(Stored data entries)

----

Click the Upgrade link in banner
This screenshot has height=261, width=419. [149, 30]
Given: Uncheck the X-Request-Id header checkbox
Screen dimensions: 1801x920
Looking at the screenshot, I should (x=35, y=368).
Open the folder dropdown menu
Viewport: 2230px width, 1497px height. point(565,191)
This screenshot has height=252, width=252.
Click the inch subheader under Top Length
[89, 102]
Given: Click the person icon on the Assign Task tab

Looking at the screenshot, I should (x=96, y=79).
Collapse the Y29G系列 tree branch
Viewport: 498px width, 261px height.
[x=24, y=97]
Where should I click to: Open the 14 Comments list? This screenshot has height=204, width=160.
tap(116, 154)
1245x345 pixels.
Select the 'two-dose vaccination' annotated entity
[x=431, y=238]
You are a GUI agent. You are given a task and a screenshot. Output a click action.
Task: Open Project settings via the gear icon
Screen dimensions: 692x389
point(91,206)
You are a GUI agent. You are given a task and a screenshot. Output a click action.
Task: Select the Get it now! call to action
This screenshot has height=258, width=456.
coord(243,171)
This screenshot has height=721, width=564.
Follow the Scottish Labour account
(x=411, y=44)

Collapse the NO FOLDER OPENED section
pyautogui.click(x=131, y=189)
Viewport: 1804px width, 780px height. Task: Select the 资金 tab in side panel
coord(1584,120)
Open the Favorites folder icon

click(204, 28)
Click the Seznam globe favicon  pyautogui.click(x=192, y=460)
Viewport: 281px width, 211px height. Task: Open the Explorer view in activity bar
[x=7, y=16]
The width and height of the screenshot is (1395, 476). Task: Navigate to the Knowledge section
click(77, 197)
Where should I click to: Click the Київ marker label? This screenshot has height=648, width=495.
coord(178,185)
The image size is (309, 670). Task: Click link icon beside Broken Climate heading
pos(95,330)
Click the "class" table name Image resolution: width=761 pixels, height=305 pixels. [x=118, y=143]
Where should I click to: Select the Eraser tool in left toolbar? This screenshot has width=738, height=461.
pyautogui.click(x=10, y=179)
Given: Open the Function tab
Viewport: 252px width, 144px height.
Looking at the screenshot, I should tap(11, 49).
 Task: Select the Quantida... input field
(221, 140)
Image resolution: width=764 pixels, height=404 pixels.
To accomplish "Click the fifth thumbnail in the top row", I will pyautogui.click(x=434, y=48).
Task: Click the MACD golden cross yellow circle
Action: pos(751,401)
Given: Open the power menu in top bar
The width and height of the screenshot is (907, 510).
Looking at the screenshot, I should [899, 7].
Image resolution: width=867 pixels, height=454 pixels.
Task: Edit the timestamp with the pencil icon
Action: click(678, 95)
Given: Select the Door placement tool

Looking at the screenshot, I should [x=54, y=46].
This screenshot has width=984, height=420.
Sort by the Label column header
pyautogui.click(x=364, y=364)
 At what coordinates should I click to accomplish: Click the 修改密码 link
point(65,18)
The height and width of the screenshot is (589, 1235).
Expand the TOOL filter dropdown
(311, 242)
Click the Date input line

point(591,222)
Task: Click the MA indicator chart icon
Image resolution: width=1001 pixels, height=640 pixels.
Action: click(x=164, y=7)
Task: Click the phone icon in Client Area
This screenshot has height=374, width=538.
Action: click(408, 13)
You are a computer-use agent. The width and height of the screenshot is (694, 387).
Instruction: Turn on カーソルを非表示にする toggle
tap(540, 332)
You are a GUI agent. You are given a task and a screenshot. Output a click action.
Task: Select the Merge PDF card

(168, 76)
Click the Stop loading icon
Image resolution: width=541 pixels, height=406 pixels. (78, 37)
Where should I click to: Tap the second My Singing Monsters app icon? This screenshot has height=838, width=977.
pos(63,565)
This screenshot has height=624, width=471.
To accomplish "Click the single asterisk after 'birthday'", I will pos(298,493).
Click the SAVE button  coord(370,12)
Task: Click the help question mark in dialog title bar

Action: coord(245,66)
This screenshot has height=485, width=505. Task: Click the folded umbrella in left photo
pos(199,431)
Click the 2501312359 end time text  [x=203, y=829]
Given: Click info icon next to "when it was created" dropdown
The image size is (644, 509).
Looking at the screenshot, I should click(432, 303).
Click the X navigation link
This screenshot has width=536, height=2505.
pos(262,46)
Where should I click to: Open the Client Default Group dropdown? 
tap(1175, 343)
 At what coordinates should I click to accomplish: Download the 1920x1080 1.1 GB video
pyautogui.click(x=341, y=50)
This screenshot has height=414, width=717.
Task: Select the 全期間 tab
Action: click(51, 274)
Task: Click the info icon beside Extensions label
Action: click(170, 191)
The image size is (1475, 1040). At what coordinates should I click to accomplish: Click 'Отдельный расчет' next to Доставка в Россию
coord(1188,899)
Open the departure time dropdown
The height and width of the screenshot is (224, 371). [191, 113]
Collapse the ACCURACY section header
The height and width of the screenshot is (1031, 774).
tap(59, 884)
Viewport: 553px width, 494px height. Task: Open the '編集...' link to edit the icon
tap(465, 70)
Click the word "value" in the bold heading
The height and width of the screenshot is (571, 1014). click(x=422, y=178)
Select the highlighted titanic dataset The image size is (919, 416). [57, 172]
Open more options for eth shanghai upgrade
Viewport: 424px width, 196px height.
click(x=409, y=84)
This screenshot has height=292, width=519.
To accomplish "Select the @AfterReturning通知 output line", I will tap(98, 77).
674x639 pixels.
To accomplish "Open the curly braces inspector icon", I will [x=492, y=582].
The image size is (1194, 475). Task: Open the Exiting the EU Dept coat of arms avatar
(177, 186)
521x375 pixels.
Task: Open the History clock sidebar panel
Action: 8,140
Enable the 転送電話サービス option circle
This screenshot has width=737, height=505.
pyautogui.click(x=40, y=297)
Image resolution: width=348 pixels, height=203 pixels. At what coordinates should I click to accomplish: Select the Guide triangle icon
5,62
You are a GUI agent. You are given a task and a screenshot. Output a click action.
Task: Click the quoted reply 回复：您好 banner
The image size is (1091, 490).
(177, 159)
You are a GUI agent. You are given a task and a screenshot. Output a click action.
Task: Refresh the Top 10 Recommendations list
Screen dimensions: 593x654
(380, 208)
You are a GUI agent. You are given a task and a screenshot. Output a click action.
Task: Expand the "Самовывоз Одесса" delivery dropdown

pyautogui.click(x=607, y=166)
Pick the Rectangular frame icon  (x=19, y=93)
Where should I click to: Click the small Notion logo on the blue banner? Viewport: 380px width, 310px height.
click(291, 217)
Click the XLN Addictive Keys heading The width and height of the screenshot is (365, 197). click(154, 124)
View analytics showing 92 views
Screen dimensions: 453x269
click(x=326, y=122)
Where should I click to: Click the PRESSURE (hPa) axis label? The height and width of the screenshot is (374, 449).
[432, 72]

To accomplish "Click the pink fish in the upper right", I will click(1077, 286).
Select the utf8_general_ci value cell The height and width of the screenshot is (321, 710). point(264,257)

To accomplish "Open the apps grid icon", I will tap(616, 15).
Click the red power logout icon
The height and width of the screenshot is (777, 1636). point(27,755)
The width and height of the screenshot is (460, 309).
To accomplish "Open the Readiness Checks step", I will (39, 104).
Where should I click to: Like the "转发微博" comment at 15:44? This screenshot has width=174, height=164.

----

ACTIVITY: Repeat each record above precisely as written.

ANSWER:
Click the Upgrade link in banner
This screenshot has height=261, width=419. [149, 30]
Given: Uncheck the X-Request-Id header checkbox
Screen dimensions: 1801x920
Looking at the screenshot, I should (x=35, y=368).
Open the folder dropdown menu
Viewport: 2230px width, 1497px height. point(565,191)
This screenshot has height=252, width=252.
Click the inch subheader under Top Length
[89, 102]
Given: Click the person icon on the Assign Task tab

Looking at the screenshot, I should (x=96, y=79).
Collapse the Y29G系列 tree branch
Viewport: 498px width, 261px height.
[x=24, y=97]
Where should I click to: Open the 14 Comments list? This screenshot has height=204, width=160.
tap(116, 154)
1245x345 pixels.
Select the 'two-dose vaccination' annotated entity
[x=431, y=238]
You are a GUI agent. You are given a task and a screenshot. Output a click action.
Task: Open Project settings via the gear icon
Screen dimensions: 692x389
point(91,206)
You are a GUI agent. You are given a task and a screenshot. Output a click action.
Task: Select the Get it now! call to action
This screenshot has height=258, width=456.
coord(243,171)
This screenshot has height=721, width=564.
Follow the Scottish Labour account
(x=411, y=44)

Collapse the NO FOLDER OPENED section
pyautogui.click(x=131, y=189)
Viewport: 1804px width, 780px height. Task: Select the 资金 tab in side panel
coord(1584,120)
Open the Favorites folder icon

click(204, 28)
Click the Seznam globe favicon  pyautogui.click(x=192, y=460)
Viewport: 281px width, 211px height. Task: Open the Explorer view in activity bar
[x=7, y=16]
The width and height of the screenshot is (1395, 476). Task: Navigate to the Knowledge section
click(77, 197)
Where should I click to: Click the Київ marker label? This screenshot has height=648, width=495.
coord(178,185)
The image size is (309, 670). Task: Click link icon beside Broken Climate heading
pos(95,330)
Click the "class" table name Image resolution: width=761 pixels, height=305 pixels. [x=118, y=143]
Where should I click to: Select the Eraser tool in left toolbar? This screenshot has width=738, height=461.
pyautogui.click(x=10, y=179)
Given: Open the Function tab
Viewport: 252px width, 144px height.
Looking at the screenshot, I should tap(11, 49).
 Task: Select the Quantida... input field
(221, 140)
Image resolution: width=764 pixels, height=404 pixels.
To accomplish "Click the fifth thumbnail in the top row", I will pyautogui.click(x=434, y=48).
Task: Click the MACD golden cross yellow circle
Action: pos(751,401)
Given: Open the power menu in top bar
The width and height of the screenshot is (907, 510).
Looking at the screenshot, I should [899, 7].
Image resolution: width=867 pixels, height=454 pixels.
Task: Edit the timestamp with the pencil icon
Action: click(678, 95)
Given: Select the Door placement tool

Looking at the screenshot, I should [x=54, y=46].
This screenshot has width=984, height=420.
Sort by the Label column header
pyautogui.click(x=364, y=364)
 At what coordinates should I click to accomplish: Click the 修改密码 link
point(65,18)
The height and width of the screenshot is (589, 1235).
Expand the TOOL filter dropdown
(311, 242)
Click the Date input line

point(591,222)
Task: Click the MA indicator chart icon
Image resolution: width=1001 pixels, height=640 pixels.
Action: click(x=164, y=7)
Task: Click the phone icon in Client Area
This screenshot has height=374, width=538.
Action: click(408, 13)
You are a computer-use agent. The width and height of the screenshot is (694, 387).
Instruction: Turn on カーソルを非表示にする toggle
tap(540, 332)
You are a GUI agent. You are given a task and a screenshot. Output a click action.
Task: Select the Merge PDF card

(168, 76)
Click the Stop loading icon
Image resolution: width=541 pixels, height=406 pixels. (78, 37)
Where should I click to: Tap the second My Singing Monsters app icon? This screenshot has height=838, width=977.
pos(63,565)
This screenshot has height=624, width=471.
To accomplish "Click the single asterisk after 'birthday'", I will pos(298,493).
Click the SAVE button  coord(370,12)
Task: Click the help question mark in dialog title bar

Action: coord(245,66)
This screenshot has height=485, width=505. Task: Click the folded umbrella in left photo
pos(199,431)
Click the 2501312359 end time text  [x=203, y=829]
Given: Click info icon next to "when it was created" dropdown
The image size is (644, 509).
Looking at the screenshot, I should click(432, 303).
Click the X navigation link
This screenshot has width=536, height=2505.
pos(262,46)
Where should I click to: Open the Client Default Group dropdown? 
tap(1175, 343)
 At what coordinates should I click to accomplish: Download the 1920x1080 1.1 GB video
pyautogui.click(x=341, y=50)
This screenshot has height=414, width=717.
Task: Select the 全期間 tab
Action: click(51, 274)
Task: Click the info icon beside Extensions label
Action: click(170, 191)
The image size is (1475, 1040). At what coordinates should I click to accomplish: Click 'Отдельный расчет' next to Доставка в Россию
coord(1188,899)
Open the departure time dropdown
The height and width of the screenshot is (224, 371). [191, 113]
Collapse the ACCURACY section header
The height and width of the screenshot is (1031, 774).
tap(59, 884)
Viewport: 553px width, 494px height. Task: Open the '編集...' link to edit the icon
tap(465, 70)
Click the word "value" in the bold heading
The height and width of the screenshot is (571, 1014). click(x=422, y=178)
Select the highlighted titanic dataset The image size is (919, 416). [57, 172]
Open more options for eth shanghai upgrade
Viewport: 424px width, 196px height.
click(x=409, y=84)
This screenshot has height=292, width=519.
To accomplish "Select the @AfterReturning通知 output line", I will tap(98, 77).
674x639 pixels.
To accomplish "Open the curly braces inspector icon", I will [x=492, y=582].
The image size is (1194, 475). Task: Open the Exiting the EU Dept coat of arms avatar
(177, 186)
521x375 pixels.
Task: Open the History clock sidebar panel
Action: 8,140
Enable the 転送電話サービス option circle
This screenshot has width=737, height=505.
pyautogui.click(x=40, y=297)
Image resolution: width=348 pixels, height=203 pixels. At what coordinates should I click to accomplish: Select the Guide triangle icon
5,62
You are a GUI agent. You are given a task and a screenshot. Output a click action.
Task: Click the quoted reply 回复：您好 banner
The image size is (1091, 490).
(177, 159)
You are a GUI agent. You are given a task and a screenshot. Output a click action.
Task: Refresh the Top 10 Recommendations list
Screen dimensions: 593x654
(380, 208)
You are a GUI agent. You are given a task and a screenshot. Output a click action.
Task: Expand the "Самовывоз Одесса" delivery dropdown

pyautogui.click(x=607, y=166)
Pick the Rectangular frame icon  (x=19, y=93)
Where should I click to: Click the small Notion logo on the blue banner? Viewport: 380px width, 310px height.
click(291, 217)
Click the XLN Addictive Keys heading The width and height of the screenshot is (365, 197). click(154, 124)
View analytics showing 92 views
Screen dimensions: 453x269
click(x=326, y=122)
Where should I click to: Click the PRESSURE (hPa) axis label? The height and width of the screenshot is (374, 449).
[432, 72]

To accomplish "Click the pink fish in the upper right", I will click(1077, 286).
Select the utf8_general_ci value cell The height and width of the screenshot is (321, 710). point(264,257)

To accomplish "Open the apps grid icon", I will tap(616, 15).
Click the red power logout icon
The height and width of the screenshot is (777, 1636). point(27,755)
The width and height of the screenshot is (460, 309).
To accomplish "Open the Readiness Checks step", I will (39, 104).
Where should I click to: Like the "转发微博" comment at 15:44? This screenshot has width=174, height=164.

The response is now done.